30 Conversations on Design
Thirty of the world’s greatest design thinkers were asked what one thing inspires them the most and what one problem design needs to solve next. I’m a fan of Erik Spiekermann’s answer that the invention of the alphabet was the most amazing piece of design ever.
What We Can Learn From Procrastination (The New Yorker)
A great article from James Surowiecki on why we procrastinate even though we really don’t want to. (Fun fact: each year, Americans waste hundreds of millions of dollars because they don’t file their taxes on time.)
MIT Media Lab Medical Mirror (Popular Science)

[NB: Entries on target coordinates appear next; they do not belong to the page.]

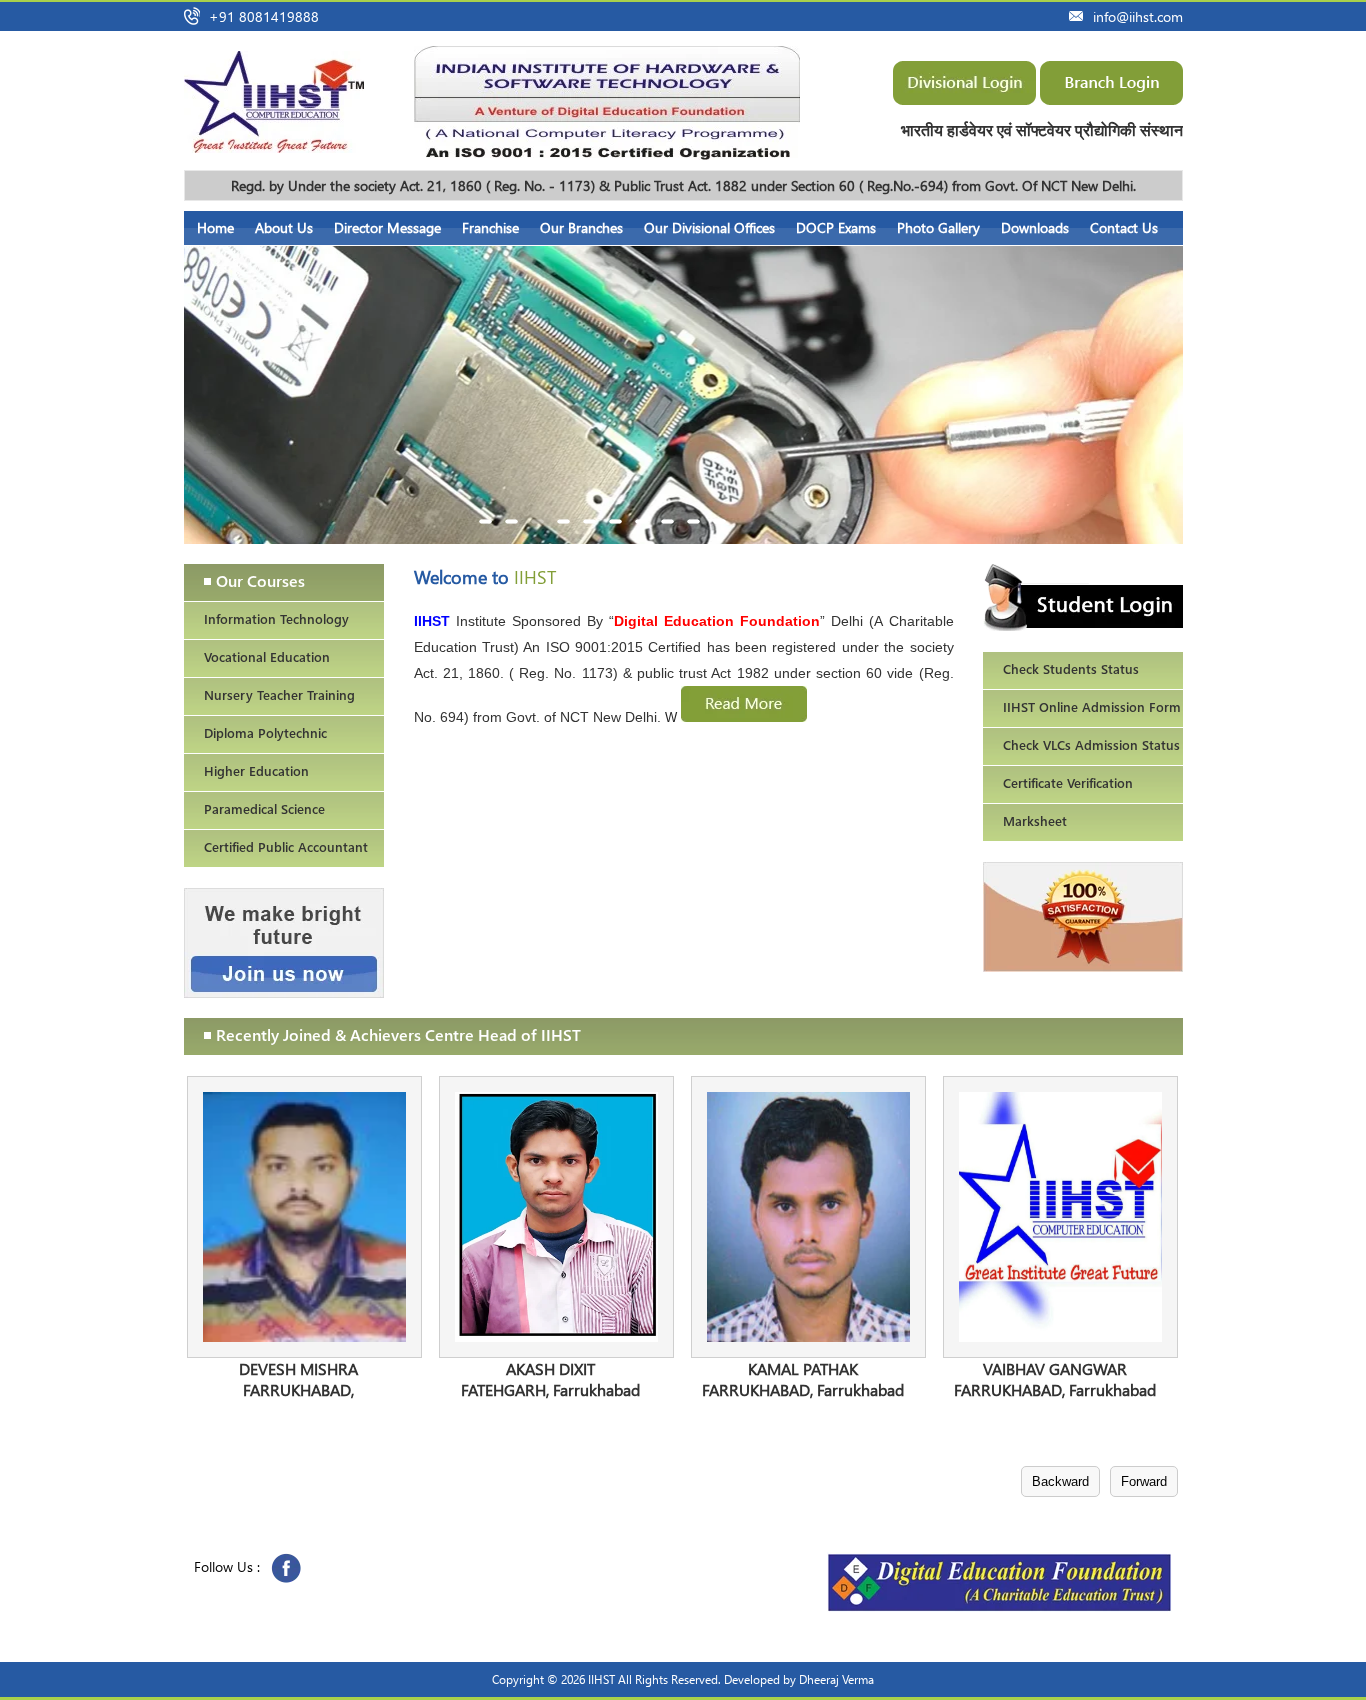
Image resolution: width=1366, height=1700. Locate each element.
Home (215, 227)
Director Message (387, 227)
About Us (284, 227)
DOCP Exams (836, 227)
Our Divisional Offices (709, 227)
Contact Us (1124, 227)
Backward (1060, 1481)
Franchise (490, 227)
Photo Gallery (938, 227)
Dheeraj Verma (836, 1679)
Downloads (1035, 227)
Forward (1144, 1481)
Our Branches (581, 227)
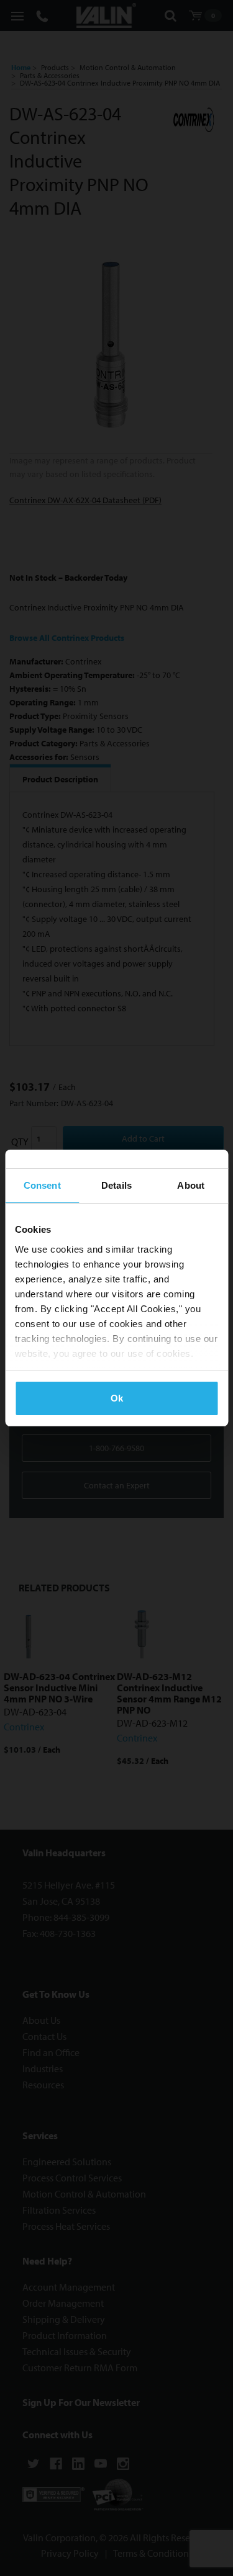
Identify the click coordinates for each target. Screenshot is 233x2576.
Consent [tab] (42, 1185)
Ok (117, 1398)
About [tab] (190, 1185)
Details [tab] (116, 1185)
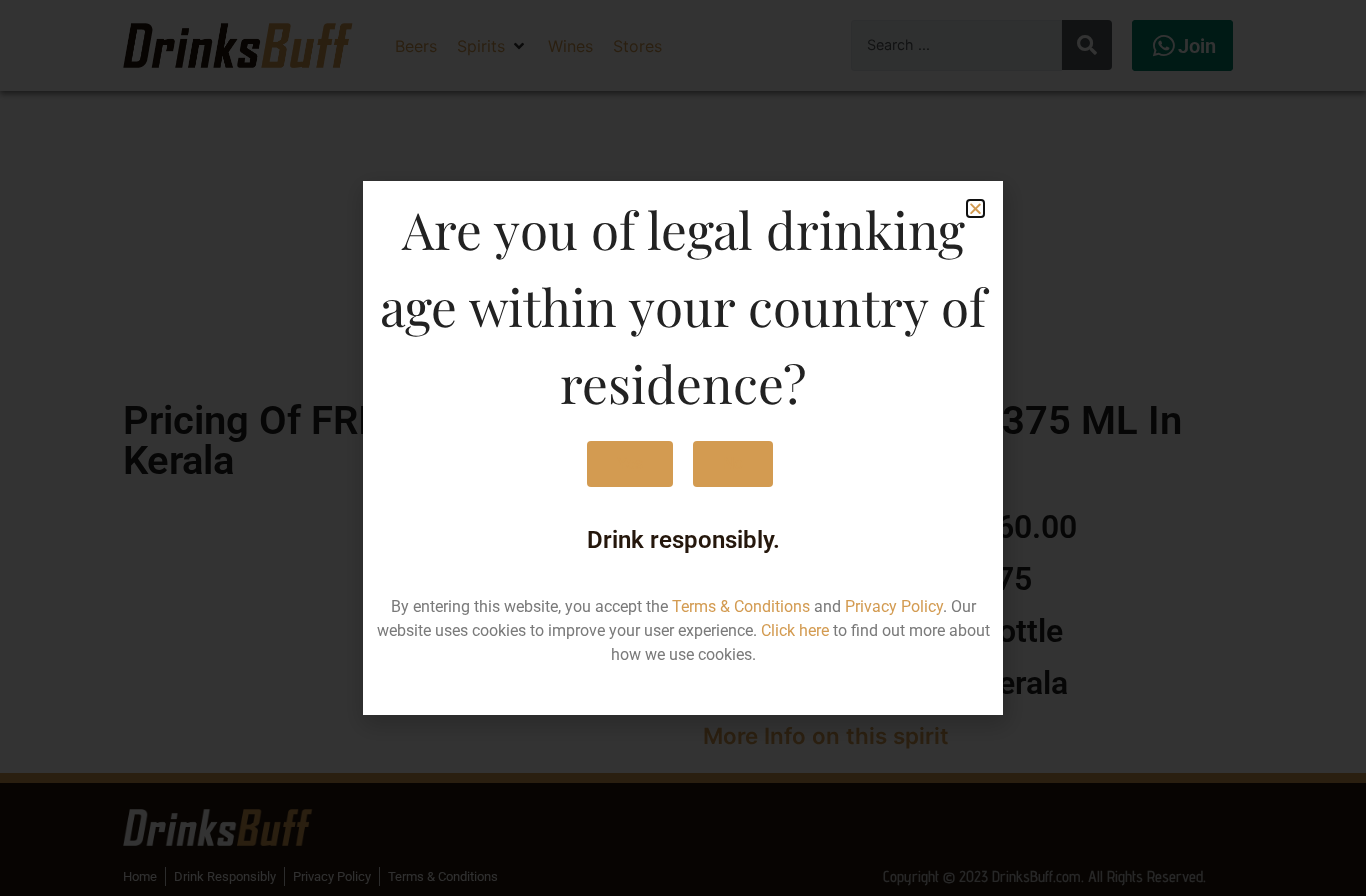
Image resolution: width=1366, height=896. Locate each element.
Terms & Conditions (741, 606)
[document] (683, 448)
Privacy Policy (894, 606)
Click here (795, 630)
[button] (975, 208)
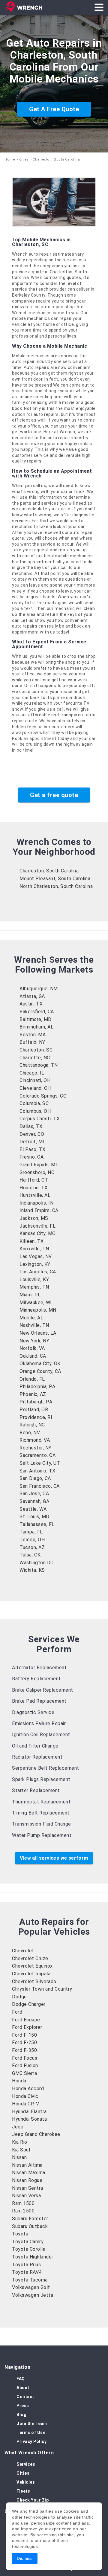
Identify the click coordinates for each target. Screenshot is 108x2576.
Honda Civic (25, 2096)
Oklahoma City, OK (40, 1363)
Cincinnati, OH (35, 1080)
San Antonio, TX (38, 1471)
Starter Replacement (36, 1790)
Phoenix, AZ (33, 1394)
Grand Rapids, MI (38, 1165)
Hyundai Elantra (29, 2111)
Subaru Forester (30, 2218)
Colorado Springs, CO (43, 1096)
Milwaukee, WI (36, 1302)
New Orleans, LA (38, 1333)
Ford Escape (26, 2020)
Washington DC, (37, 1562)
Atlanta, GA (32, 996)
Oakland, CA (33, 1356)
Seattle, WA (33, 1509)
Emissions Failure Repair (39, 1723)
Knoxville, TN (34, 1249)
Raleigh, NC (32, 1425)
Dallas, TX (31, 1126)
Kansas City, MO (38, 1233)
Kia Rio (19, 2142)
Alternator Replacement (39, 1667)
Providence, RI (36, 1417)
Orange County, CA (40, 1371)
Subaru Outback (30, 2226)
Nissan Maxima (28, 2172)
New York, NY (34, 1341)
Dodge (19, 1997)
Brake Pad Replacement (39, 1701)
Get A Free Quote (54, 109)
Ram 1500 (23, 2203)
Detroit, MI (32, 1141)
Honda (19, 2081)
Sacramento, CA (38, 1455)
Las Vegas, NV (36, 1256)
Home (9, 159)
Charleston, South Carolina (49, 871)
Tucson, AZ (32, 1547)
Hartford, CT (34, 1180)
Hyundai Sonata (29, 2119)
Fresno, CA (32, 1157)
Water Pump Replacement (41, 1835)
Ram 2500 (23, 2211)
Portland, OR (34, 1409)
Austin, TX (31, 1004)
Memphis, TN (34, 1287)
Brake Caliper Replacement (42, 1690)
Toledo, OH (32, 1539)
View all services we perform (54, 1858)
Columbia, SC (34, 1103)
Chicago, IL (32, 1073)
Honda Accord (28, 2088)
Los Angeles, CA (38, 1272)
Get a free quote (54, 795)
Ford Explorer (27, 2027)
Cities (24, 159)
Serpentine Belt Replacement (45, 1768)
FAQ (20, 2378)
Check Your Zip (32, 2500)
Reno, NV (30, 1432)
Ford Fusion (25, 2065)
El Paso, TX (33, 1149)
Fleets (23, 2491)
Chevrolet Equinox (32, 1966)
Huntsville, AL (35, 1195)
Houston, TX (34, 1188)
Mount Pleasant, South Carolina (55, 878)
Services (25, 2464)
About (22, 2387)
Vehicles (25, 2482)
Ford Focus (24, 2058)
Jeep (17, 2127)
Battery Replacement (36, 1678)
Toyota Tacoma (30, 2280)
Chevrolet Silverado (34, 1981)
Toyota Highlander (32, 2257)
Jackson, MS (34, 1218)
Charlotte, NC (35, 1057)
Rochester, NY (36, 1448)
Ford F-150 (24, 2035)
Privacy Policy (31, 2441)
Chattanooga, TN (39, 1065)
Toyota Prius (26, 2264)
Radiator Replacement (37, 1757)
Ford (17, 2012)
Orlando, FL (32, 1379)
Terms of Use (30, 2432)
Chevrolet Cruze (30, 1958)
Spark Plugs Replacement (41, 1779)
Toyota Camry (28, 2241)
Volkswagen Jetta (32, 2295)
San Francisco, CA (40, 1486)
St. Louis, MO (35, 1516)
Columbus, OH (35, 1111)
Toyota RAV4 (27, 2272)
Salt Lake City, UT (40, 1463)
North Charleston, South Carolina (56, 886)
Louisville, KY (34, 1279)
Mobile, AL (31, 1318)
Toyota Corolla (28, 2249)
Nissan (19, 2157)
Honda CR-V (25, 2104)
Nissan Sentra (27, 2188)
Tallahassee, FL (37, 1524)
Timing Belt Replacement (41, 1813)
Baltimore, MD (36, 1019)
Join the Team (31, 2423)
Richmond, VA (35, 1440)
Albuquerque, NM (39, 988)
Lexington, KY (35, 1264)
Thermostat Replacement (41, 1802)
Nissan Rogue (27, 2180)
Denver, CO (32, 1134)
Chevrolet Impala (31, 1974)
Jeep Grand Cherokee (36, 2134)
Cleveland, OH (35, 1088)
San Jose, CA (34, 1493)
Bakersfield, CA (37, 1011)
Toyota (20, 2234)
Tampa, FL (31, 1532)
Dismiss (25, 2558)
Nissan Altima (27, 2165)
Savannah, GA (34, 1501)
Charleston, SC (36, 1050)
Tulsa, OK (30, 1555)
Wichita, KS (32, 1570)
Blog (21, 2414)
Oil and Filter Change (35, 1746)
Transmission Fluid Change (41, 1824)
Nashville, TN (34, 1325)
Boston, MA (33, 1034)
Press (22, 2405)
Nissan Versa (26, 2195)
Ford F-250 (24, 2042)
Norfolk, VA (32, 1348)
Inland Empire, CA (39, 1210)
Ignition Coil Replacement (41, 1734)
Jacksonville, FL (38, 1226)
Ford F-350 (24, 2050)
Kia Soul (21, 2150)
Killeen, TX (32, 1241)
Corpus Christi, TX (40, 1118)
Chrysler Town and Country (42, 1989)
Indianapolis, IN (36, 1203)
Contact (25, 2396)
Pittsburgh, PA (36, 1402)
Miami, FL (30, 1295)
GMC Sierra (24, 2073)
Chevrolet (23, 1951)
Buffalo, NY (32, 1042)
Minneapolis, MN (38, 1310)
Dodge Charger (29, 2004)
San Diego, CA (35, 1478)
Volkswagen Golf (31, 2287)
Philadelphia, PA (37, 1386)
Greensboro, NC (37, 1172)
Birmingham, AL (36, 1027)
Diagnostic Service (33, 1712)
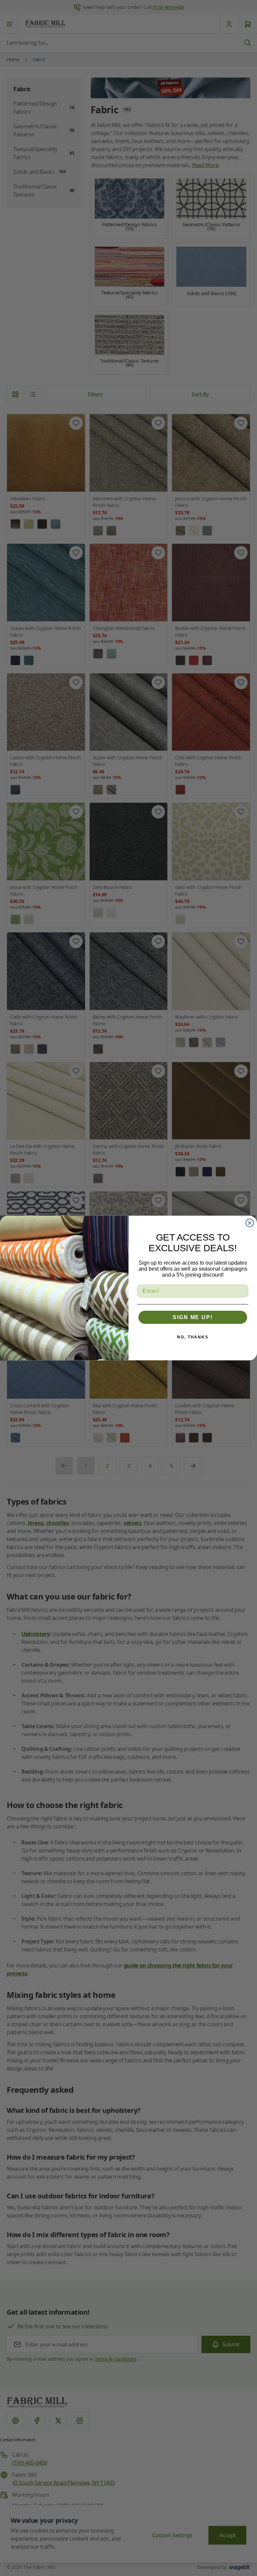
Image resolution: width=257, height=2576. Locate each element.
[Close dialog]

A graduate student in the Harvard-MIT Health Sciences and Technology program recently proved that, by installing a reasonably cheap webcam in a mirror, one could monitor their heart rate simply by standing in front of it. Next steps: respiration, blood pressure … more?
Search for the Obvious
The Search for the Obvious is a global contest that encourages participants to find everyday objects and services that have made life better for people across the world, and then apply the concepts toward eradicating poverty.
Waiting for Superman
If you haven’t watched Davis Guggenheim’s new documentary on the state of the American school system yet, it’s a must-see. Also, by texting “Possible” to 77177, you’ll recieve a $15 credit to donate to a local school. It takes about 10 minutes — at the most — to get online and pick a school and put the code in. (And, really, go see the movie. I only cried approximately eight times during it.)